Localization abstractions and related refinement techniques were pioneered by Kurshan in the 1980s and eventually published in the mid 1990s [18]. The fully automatic variant of the CEGAR principle was introduced by Clarke et al. in the context of over-approximating abstractions defined through state-space partitionings [8, 9]. The works by Andraus et al. propose a CEGAR approach for data-paths in hardware designs [2, 3]. Orthogonal to our approach, their abstractions are obtained by replacing data-path components by uninterpreted functions which, in turn, also requires a more powerful model checker based on SMT. Our methodology can be seen as an extension of these works mentioned above, as it enables the integration of user insight into the refinement process.

7 Conclusion and Outlook

This paper presents a complete formal verification flow for conclusively proving or disproving CDC synchronizations on industrial-scale SoC hardware designs.

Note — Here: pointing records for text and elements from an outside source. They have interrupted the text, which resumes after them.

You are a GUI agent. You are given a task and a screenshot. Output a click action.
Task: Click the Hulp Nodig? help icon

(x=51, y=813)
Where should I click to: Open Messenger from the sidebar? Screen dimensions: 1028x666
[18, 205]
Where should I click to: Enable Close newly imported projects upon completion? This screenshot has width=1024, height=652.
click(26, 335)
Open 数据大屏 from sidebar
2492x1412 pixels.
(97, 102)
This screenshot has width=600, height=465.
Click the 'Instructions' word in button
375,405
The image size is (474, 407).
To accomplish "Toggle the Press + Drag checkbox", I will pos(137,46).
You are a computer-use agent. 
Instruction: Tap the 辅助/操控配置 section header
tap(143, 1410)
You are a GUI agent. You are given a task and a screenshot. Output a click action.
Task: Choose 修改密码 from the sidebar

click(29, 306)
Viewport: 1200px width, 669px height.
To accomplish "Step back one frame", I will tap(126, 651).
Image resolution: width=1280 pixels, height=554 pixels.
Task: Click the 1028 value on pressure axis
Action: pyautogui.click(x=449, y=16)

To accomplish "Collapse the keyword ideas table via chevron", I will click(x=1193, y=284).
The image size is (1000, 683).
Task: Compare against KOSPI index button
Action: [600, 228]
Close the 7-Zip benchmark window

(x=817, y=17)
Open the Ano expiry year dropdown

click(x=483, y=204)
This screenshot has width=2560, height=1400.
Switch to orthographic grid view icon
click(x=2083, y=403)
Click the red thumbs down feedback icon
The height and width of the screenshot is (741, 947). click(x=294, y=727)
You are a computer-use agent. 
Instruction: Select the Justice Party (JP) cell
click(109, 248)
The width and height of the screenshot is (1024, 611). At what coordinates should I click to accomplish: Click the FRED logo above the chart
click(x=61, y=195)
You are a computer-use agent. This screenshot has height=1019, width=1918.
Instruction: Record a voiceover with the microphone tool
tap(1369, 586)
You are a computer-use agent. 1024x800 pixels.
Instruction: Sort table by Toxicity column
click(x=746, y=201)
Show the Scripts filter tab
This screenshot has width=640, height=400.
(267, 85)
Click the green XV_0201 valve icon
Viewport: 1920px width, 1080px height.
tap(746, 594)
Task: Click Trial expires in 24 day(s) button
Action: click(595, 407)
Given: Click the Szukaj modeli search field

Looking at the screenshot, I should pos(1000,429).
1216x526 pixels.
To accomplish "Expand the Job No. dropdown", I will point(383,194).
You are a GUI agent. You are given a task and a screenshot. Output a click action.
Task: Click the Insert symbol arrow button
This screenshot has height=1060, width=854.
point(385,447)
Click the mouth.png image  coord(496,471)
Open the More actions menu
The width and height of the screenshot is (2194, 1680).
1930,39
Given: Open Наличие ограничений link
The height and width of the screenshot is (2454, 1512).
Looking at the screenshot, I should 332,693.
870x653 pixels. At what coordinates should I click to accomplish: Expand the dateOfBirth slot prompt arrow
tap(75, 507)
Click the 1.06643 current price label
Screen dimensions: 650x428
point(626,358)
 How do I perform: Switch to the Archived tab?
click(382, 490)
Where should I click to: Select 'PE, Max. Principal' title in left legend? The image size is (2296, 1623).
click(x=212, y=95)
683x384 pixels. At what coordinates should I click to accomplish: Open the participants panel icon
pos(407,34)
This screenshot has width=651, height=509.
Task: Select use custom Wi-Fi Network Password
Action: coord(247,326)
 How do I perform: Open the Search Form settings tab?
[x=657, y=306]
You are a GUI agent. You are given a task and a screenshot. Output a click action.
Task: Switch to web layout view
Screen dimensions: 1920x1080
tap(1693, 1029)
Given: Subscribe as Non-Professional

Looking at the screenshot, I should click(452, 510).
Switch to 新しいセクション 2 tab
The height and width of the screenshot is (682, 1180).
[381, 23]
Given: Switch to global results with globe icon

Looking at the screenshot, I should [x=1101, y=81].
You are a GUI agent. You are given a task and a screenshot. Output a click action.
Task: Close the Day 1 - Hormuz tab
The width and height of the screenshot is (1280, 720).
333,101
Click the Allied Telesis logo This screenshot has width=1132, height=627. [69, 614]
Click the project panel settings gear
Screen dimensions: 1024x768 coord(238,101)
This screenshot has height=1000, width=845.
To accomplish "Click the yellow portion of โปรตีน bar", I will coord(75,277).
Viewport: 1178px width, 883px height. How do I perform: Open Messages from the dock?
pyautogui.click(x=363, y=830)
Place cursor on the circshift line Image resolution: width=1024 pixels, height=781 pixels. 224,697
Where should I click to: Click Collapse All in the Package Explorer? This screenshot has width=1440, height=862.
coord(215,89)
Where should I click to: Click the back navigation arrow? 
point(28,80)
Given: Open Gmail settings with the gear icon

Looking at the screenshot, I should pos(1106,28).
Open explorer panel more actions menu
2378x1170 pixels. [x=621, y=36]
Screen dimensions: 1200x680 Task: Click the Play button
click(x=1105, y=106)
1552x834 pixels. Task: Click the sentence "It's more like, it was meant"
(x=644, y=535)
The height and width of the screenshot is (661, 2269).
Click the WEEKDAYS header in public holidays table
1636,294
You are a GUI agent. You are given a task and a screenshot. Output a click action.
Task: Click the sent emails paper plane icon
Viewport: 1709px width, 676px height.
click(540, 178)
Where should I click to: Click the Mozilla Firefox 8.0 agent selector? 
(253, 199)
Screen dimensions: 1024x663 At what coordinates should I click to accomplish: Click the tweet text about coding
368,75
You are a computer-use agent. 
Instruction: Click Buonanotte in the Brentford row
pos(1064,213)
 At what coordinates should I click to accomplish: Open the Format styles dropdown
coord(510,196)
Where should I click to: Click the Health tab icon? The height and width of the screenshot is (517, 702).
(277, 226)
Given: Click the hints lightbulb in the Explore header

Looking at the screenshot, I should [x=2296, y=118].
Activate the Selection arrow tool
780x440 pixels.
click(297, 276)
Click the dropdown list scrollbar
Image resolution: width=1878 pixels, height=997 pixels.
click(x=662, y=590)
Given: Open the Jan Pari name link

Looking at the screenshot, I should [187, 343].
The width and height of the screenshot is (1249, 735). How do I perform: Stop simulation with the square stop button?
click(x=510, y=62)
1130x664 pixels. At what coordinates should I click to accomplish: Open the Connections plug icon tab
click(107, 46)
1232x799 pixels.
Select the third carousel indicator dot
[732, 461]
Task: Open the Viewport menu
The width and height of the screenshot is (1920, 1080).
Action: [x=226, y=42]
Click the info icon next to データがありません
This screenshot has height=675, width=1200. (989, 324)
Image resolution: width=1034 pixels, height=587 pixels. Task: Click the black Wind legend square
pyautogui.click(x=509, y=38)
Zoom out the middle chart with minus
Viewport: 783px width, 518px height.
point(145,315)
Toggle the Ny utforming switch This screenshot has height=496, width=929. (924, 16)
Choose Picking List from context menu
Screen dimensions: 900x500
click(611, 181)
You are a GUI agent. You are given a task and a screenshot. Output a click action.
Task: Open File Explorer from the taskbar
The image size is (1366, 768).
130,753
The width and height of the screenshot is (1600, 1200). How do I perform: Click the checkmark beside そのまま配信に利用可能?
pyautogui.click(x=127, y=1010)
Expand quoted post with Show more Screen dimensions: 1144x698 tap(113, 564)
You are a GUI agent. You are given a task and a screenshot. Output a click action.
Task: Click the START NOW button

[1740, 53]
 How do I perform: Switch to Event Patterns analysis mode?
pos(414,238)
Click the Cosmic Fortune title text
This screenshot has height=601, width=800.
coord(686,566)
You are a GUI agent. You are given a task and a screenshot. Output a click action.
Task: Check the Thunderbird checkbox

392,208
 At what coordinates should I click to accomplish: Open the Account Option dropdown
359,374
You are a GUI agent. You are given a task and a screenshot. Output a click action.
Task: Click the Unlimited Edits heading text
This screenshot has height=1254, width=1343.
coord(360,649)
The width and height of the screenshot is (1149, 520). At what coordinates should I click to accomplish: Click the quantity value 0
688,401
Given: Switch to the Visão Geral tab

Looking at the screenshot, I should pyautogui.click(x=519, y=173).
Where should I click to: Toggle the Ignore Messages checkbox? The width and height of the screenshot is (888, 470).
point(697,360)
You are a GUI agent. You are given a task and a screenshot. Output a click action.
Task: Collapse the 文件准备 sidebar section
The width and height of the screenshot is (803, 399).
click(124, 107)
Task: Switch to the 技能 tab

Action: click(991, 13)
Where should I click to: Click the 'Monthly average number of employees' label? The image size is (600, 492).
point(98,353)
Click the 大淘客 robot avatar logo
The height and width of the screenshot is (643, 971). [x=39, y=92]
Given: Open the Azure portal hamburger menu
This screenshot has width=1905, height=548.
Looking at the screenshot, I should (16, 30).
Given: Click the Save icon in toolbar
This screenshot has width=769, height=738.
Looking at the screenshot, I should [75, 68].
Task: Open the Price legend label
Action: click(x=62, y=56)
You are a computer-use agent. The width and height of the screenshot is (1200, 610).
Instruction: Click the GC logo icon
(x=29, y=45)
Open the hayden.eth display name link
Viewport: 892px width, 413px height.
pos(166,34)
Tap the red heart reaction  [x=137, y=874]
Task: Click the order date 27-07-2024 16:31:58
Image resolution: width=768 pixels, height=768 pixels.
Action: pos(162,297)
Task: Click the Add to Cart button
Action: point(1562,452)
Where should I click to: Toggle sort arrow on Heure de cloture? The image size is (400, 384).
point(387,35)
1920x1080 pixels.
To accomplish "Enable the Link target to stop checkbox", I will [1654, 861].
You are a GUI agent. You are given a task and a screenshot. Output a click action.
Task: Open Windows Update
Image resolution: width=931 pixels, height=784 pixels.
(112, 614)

Our core contribution is a semi-automatic model checking algorithm, where the user aids the (otherwise fully automatic) verification process by classifying a sequence of automatically inferred constraints.

We demonstrated the efficiency of our approach on an STMicroelectronics SoC design which was persistently difficult to verify: prior approaches required to manually extract the cone-of-influence of the synchronizers, which resulted in a tedious (and costly) work for verification engineers.

In contrast, our new methodology allowed the full verification without requiring any deep design knowledge. This very encouraging practical experience suggests that we identified an interesting sweet-spot between automatic and deductive verification of hardware designs. On the one hand, it is a rather easy manual task to classify simple design constraints that refer to single nets where, on the other hand, this information can be crucial to guide an otherwise automatic abstraction refinement process.

Another positive side-effect of our methodology is that it gradually results in a functional design setup. Note that all accepted constraints (except the stopper constraints) do not depend on a certain property, but reflect general design properties and are therefore globally valid. This does not only speed-up the overall CDC verification time, when constraints are reused while verifying multiple properties, it also helps further functional verification steps in the VLSI flow. For instance, the same design constraints can be reused for functionally verifying false and multi-cycle paths.

As a next step, we plan to improve the constraint inference in order to generate sequential SVA assumptions. This feature would guide the user into creating more complex constraints representing realistic design behaviors without decreasing the proof coverage. Also, we investigate into other functional properties. The long-term goal is to extend our methodology to many critical functional verification steps in the VLSI flow.